I think instead of using SetCurrentDirectory, you may be able to do like:

actctx.lpAssemblyDirectory = greDir;
actctx.dwFlags = ACTCTX_FLAG_RESOURCE_NAME_VALID | ACTCTX_FLAG_ASSEMBLY_DIRECTORY_VALID;

Can you give that a try?
Of course that code isn't completely correct, you'll probably need to strcpy the greDir where you do the SetCurrentDirectory there.
Still the failures trying to load anything from xulrunner/components I'm afraid.
Just for completeness, can you post your updated patch you tried?
Sure, best to check I'm not doing something silly. ;-) Stepping through the code in the debugger everything looks fine (paths look good). However, at this point in the code:

http://bonsai.mozilla.org/cvsblame.cgi?file=mozilla/nsprpub/pr/src/linking/prlink.c&rev=3.51.2.37&mark=895,908#892

although the absolute path to the DLL in wname looks fine, h gets set to NULL with error 126 (ERROR_MOD_NOT_FOUND). See

http://msdn.microsoft.com/library/en-us/debug/base/system_error_codes__0-499_.asp

Adding the SetCurrentDirectory change "fixes" things so that the DLLs in xulrunner/components load again. Since the ActivateActCtx call fixes the loading of DLLs from the xulrunner directory, I'm not sure what the problem with the DLLs in the components directory is. I don't believe they're failing because the CRT isn't found though. I think it must be something else.
Ah. If I replace SetCurrentDirectory with SetDllDirectory, things work too. This is even though I pass SetDllDirectory the xulrunner directory, and not the xulrunner/components directory.
You are running on WinXP, right?
Note that to build with SetDllDirectory you need to add the following line before the windows.h include:

#define _WIN32_WINNT 0x0502
WinXP SP2, right.
Since SetDllDirectory is not available in win2k, we'd need to dynamically load it (but that's ok, since we don't have this problem except in winxp+). We could even do it from the app itself, so that we don't have to change the stub.
Great. It would be really nice to get a handle on _why_ the above attempts work/fail first though. :-)
What I assume is that the CRT DLLs are not in the search path unless a) the dll you're trying to load is in that same dir, or b) you've called SetDllDirectory.

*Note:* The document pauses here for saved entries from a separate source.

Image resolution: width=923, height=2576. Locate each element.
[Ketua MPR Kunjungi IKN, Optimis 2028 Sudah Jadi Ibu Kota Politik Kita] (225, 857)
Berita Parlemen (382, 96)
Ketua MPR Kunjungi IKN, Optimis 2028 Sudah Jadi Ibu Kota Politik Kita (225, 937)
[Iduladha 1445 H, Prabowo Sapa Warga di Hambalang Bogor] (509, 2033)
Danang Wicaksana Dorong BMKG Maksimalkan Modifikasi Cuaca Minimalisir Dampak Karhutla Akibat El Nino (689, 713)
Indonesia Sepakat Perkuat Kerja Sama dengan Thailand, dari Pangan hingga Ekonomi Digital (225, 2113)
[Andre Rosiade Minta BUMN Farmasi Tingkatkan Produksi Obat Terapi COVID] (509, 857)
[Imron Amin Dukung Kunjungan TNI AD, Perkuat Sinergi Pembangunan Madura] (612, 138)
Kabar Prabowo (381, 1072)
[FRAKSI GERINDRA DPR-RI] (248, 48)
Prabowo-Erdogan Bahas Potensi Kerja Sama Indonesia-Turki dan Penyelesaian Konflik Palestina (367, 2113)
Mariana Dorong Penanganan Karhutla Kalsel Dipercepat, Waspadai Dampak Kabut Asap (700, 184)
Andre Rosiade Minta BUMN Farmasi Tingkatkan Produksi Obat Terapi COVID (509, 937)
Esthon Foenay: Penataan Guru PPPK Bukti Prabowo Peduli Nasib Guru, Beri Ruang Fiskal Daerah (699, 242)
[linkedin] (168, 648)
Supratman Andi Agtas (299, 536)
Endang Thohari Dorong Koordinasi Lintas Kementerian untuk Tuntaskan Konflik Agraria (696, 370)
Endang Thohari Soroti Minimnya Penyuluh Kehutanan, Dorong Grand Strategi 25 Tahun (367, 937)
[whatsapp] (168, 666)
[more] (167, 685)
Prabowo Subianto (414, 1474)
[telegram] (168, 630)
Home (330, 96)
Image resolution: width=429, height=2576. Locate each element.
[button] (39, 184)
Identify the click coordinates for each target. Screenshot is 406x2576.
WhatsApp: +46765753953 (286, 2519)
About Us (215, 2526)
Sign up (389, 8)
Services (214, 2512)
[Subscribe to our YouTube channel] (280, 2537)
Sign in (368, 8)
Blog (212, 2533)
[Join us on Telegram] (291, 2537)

However, the more I read about the SxS stuff, the less I understand.

It looks like my suggestion from comment #19 has no effect, so you can just remove that and use your SetDllDirectory fix along with the original activation context magic, and things should work.

I'm not convinced that finding the CRT DLLs is the problem. Maybe it is, but then I'd have expected similar errors loading the DLLs under the components directory as we get when loading the DLLs under the xulrunner directory without the activation context stuff. I'll investigate further tomorrow.

I certainly sympathize with your feelings on the SxS stuff. I can't get anything more than a fuzzy grip on how this stuff works from my reading of the docs.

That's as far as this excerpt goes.